Great. For your next trick, convince the circus to hire you.

If you’re good enough, it will. If you’re not, it won’t.

Remember this while worrying whether the Maurice Clarett decision is the end of civilization or just the ruination of the NFL/college football development system.

A federal judge has ruled that anyone from Clarett, the former Ohio State running back, to Tom Cruise is now free to join the NFL, even if they are less than three years removed from high school.

We’re all eligible to fly helicopters, too, but that doesn’t guarantee we’ll do it well enough for somebody to pay us. It takes two to play the game. And while there may be a sucker born every minute, there aren’t too many running NFL franchises.

So relax. Don’t sweat this fantasy that NFL camps will soon be overrun with 18-year-olds with no interest in attending college but with no business being in the camp, lest they get killed.

That won’t happen because, unlike in the NBA, the difference between men and boys in football is staggering.

If there’s a high-school kid physically and emotionally prepared to play the most violent sport at its most violent level, he’s the rarest of beasts.

However, should Robo-Kid arrive one day, and should an NFL general manager decide he’s worth the investment, more power to them both.

On a common sense level, the judge ruled correctly. The NFL’s restriction on who can seek employment when always seemed to beg to be stricken.

It’s common sense, too, that kids won’t skip college if there’s no football job market.

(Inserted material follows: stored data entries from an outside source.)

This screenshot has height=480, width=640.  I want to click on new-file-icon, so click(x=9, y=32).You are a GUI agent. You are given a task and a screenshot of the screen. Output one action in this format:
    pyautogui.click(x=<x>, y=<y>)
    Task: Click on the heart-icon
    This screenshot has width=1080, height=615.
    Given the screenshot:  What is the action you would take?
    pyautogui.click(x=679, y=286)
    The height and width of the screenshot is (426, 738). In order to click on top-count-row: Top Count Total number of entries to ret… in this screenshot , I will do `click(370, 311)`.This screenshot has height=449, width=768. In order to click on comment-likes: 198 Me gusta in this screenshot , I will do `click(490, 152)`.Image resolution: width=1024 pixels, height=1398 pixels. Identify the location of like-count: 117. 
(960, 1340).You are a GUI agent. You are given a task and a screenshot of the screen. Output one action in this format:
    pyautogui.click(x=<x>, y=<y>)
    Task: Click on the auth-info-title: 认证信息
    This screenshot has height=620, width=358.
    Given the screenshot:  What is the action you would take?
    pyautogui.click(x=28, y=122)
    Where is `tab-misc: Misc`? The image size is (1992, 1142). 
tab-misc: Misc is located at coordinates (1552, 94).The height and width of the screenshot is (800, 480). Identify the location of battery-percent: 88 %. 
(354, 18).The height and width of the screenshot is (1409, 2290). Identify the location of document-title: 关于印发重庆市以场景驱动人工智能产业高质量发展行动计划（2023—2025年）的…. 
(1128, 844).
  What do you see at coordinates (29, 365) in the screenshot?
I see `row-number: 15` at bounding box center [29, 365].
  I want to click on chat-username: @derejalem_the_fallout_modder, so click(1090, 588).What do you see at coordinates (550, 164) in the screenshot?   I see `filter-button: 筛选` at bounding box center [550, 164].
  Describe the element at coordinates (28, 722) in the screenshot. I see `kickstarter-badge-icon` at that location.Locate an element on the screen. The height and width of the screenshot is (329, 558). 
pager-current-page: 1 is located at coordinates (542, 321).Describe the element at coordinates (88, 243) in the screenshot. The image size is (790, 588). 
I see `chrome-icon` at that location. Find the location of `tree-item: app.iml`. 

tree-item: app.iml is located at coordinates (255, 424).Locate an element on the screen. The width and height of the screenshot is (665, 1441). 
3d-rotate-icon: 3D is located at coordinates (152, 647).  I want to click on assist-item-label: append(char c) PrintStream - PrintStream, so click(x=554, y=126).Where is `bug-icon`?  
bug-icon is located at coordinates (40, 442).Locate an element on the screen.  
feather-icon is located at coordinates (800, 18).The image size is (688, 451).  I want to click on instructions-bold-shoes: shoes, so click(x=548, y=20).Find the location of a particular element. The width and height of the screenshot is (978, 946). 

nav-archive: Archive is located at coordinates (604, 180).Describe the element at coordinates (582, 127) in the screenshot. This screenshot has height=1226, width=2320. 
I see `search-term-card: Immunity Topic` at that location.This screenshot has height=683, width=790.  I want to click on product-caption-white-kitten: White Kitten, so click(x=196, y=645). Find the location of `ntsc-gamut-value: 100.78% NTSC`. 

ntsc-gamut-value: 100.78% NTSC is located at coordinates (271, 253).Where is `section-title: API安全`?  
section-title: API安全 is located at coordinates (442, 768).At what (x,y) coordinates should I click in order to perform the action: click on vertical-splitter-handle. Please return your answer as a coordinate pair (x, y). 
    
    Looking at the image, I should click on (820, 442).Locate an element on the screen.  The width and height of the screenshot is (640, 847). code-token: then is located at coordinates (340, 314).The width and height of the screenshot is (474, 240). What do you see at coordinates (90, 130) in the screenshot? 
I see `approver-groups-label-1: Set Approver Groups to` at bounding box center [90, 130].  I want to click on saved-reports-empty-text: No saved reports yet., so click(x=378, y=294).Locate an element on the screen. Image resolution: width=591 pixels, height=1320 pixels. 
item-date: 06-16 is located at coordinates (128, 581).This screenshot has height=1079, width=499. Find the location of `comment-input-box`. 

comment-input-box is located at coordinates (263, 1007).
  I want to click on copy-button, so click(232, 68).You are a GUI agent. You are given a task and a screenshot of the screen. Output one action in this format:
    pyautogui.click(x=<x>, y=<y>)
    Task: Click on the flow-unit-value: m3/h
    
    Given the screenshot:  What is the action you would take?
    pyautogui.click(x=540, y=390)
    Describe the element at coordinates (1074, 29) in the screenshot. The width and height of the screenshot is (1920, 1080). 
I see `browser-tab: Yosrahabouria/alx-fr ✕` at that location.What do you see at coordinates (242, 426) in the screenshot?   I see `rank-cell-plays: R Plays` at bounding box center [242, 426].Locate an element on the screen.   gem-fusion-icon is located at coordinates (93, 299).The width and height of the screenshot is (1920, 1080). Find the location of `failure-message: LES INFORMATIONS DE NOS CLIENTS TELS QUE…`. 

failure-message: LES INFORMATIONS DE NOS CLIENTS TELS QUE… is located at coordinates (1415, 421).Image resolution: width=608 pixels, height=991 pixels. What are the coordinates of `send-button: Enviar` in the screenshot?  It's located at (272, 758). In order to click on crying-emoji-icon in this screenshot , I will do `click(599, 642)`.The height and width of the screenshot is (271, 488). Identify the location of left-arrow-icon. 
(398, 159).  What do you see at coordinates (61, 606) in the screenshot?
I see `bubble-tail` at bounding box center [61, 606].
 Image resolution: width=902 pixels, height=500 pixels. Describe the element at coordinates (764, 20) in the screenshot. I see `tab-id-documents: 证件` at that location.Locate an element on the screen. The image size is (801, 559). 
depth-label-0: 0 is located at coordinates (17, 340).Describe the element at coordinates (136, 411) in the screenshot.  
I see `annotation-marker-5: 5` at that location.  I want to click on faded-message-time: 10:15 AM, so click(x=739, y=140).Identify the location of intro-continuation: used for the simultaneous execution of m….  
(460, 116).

Leaving college early, though, is another matter. That’s the box that Clarett has pried wide open, to the dismay of those vested in the NFL and its collegiate farm teams.

The default theory is that the aspiring pro will bolt college and forgo his “education’’ the minute he draws the NFL’s eye. Why risk the career-ending hit in college if you can risk it for money?

That sounds good, except that potentially great draft-eligible players have routinely returned for more seasoning to spike their draft status and signing bonus.

What really scares people is the open door, as if college basketball coaches couldn’t tell you stories. The Clarett ruling dramatically reduces a coach’s control, and who likes giving up power?

Now that three years of college ball from a player aren’t guaranteed, recruiting, redshirting and playing-time decisions are a whole new ballgame, with new pressures.

Not to mention that the influence of player agents, already a nuisance to college coaches, will go through the roof.

Certainly, land mines exist for the impressionable youngster, but freedom demands responsibility. Players will get burned by bad advice, but that happens now. Players will blow their college eligibility in failed pro bids, but that happens now, too.

If they don’t like it, if they fear for our youth, the NFL can develop a real minor-league system. And the colleges, the NFL’s lock-step partner, can quit the care and feeding of America’s future superstars.

Sure they will.

The market is free or it isn’t. It can’t be both.